**** DOCUMENT SECTION

A strange cinematic take on resort life

Ian Lagarde on the inspiration behind his new film All You Can Eat Buddha.

Ludovic Berthillot in All You Can Eat Buddha

The inspiration behind Ian Lagarde’s All You Can Eat Buddha isn’t immediately obvious. It follows Mike (Ludovic Berthillot), a hulking Frenchman who arrives at an all-inclusive resort in South America all alone. A man of few words, Mike spends his days wolfing down food from the buffet and lounging around. He barely speaks to anyone, from the overly enthusiastic dance instructor (David La Haye) to the supernaturally devoted maitre’d (Sylvio Arriola) and yet his presence begins to have a calming effect on the resort. As he decides to prolong his stay, he stops taking his insulin shots and begins performing something resembling miracles on the guests while the unnamed country undergoes a revolution both civil and natural.

You would assume from the grotesque, lightly psychedelic depiction of the all-inclusive lifestyle that Lagarde had a real bad time at a resort once upon a time, but as he explains, the inspiration came to him in a much more pragmatic way.

“I’d never even been in an all-inclusive resort before writing the film,” he explained over the phone from Paris, where he is doing a writing residency. “It’s never something I’ve particularly been interested in, until the day that I was with a friend in Mexico and we decided ‘Fuck it, let’s have a gringo day!’ We went to this all-inclusive-ish water park. They give you a bracelet and you eat from a buffet and so on; it was very strange, and not really the kind of context in which I felt very comfortable. I was reading Hermann Hesse’s Siddhartha – which is kind of a kitschy vacation read in a way – at the time and, I don’t know – it just dawned on me.”

********
**** DATA SHOWN

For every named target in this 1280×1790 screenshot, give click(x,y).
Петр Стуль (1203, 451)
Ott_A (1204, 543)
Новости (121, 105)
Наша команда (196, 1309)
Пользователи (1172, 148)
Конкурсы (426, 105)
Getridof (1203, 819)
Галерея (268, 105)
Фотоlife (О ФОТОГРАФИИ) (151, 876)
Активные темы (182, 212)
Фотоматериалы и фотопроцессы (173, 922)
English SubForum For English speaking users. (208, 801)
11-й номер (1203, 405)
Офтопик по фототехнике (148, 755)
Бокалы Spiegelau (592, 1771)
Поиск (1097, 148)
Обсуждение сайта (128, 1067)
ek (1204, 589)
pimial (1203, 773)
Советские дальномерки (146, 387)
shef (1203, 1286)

********

STATED EXERCISE 1: In the film article, where was Lagarde when he explained the inspiration over the phone?
STATED EXERCISE 2: Change "Галерея" to "Фотогалерея" in the records and write them out again with everything else left the same.

WRITTEN SOLUTION 1: He was in Paris, doing a writing residency.

WRITTEN SOLUTION 2:
For every named target in this 1280×1790 screenshot, give click(x,y).
Петр Стуль (1203, 451)
Ott_A (1204, 543)
Новости (121, 105)
Наша команда (196, 1309)
Пользователи (1172, 148)
Конкурсы (426, 105)
Getridof (1203, 819)
Фотогалерея (268, 105)
Фотоlife (О ФОТОГРАФИИ) (151, 876)
Активные темы (182, 212)
Фотоматериалы и фотопроцессы (173, 922)
English SubForum For English speaking users. (208, 801)
11-й номер (1203, 405)
Офтопик по фототехнике (148, 755)
Бокалы Spiegelau (592, 1771)
Поиск (1097, 148)
Обсуждение сайта (128, 1067)
ek (1204, 589)
pimial (1203, 773)
Советские дальномерки (146, 387)
shef (1203, 1286)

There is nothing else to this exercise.